Spark Troubleshooting

Restarting Spark session

Sometimes it is required to stop current Spark session and start a new one, e.g. to add some .jar packages, or change session config. But PySpark not only starts Spark session, but also starts Java virtual machine (JVM) process in the background, which. So calling sparkSession.stop() does not shutdown JVM, and this can cause some issue.

Also apart from JVM properties, stopping Spark session does not clear Spark context, which is a global object.

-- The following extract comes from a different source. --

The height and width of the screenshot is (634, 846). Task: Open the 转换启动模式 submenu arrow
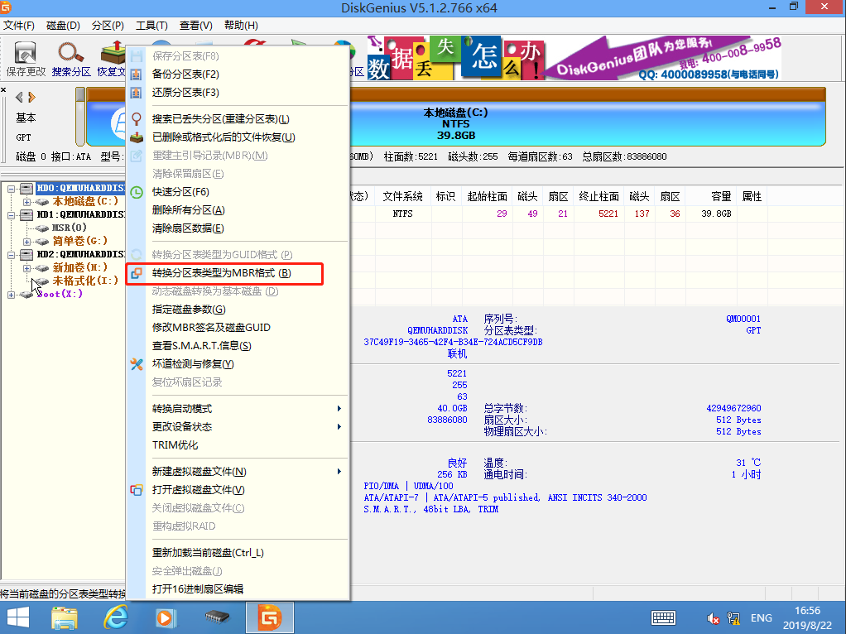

So new Spark sessions are created using the same context object, and thus using the same Spark config options.

To properly stop Spark session, it is required to:

  • Stop Spark session by calling sparkSession.stop().
  • STOP PYTHON INTERPRETER, e.g. by calling sys.exit().
  • Start new Python interpreter.
  • Start new Spark session with config options you need.

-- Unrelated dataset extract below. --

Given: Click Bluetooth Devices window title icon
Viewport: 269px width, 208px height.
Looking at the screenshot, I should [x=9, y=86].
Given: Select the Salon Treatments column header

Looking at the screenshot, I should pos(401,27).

Skipping some of these steps can lead to issues with creating new Spark session.

Driver log level

Default logging level for Spark session is WARN. To show more verbose logs, use:

spark.sparkContext.setLogLevel("INFO")

or increase verbosity even more:

spark.sparkContext.setLogLevel("DEBUG")

After getting all information you need, you can return back the previous log level:

spark.sparkContext.setLogLevel("WARN")

Executors log level

sparkContext.setLogLevel changes only log level of Spark session on Spark driver. To make Spark executor logs more verbose, perform following steps:

  • Create log4j.properties file with content like this:
log4j.rootCategory=DEBUG, console

log4j.appender.console=org.apache.log4j.ConsoleAppender
log4j.appender.console.target=System.err
log4j.appender.console.layout=org.apache.log4j.PatternLayout
log4j.appender.console.layout.ConversionPattern=%d{yy/MM/dd HH:mm:ss} %p %c{1}: %m%n
  • Stop existing Spark session and create a new one with following options:
from pyspark.sql import SparkSession

spark = (
    SparkSesion.builder.config("spark.files", "file:log4j.properties").config(
        "spark.executor.extraJavaOptions", "-Dlog4j.configuration=file:log4j.properties"
    )
    # you can apply the same logging settings to Spark driver, by uncommenting the line below
    # .config("spark.driver.extraJavaOptions", "-Dlog4j.configuration=file:log4j.properties")
    .getOrCreate()
)

Each Spark executor will receive a copy of log4j.properties file during start, and load it to change own log level. Same approach can be used for Spark driver as well, to investigate issue when Spark session cannot properly start.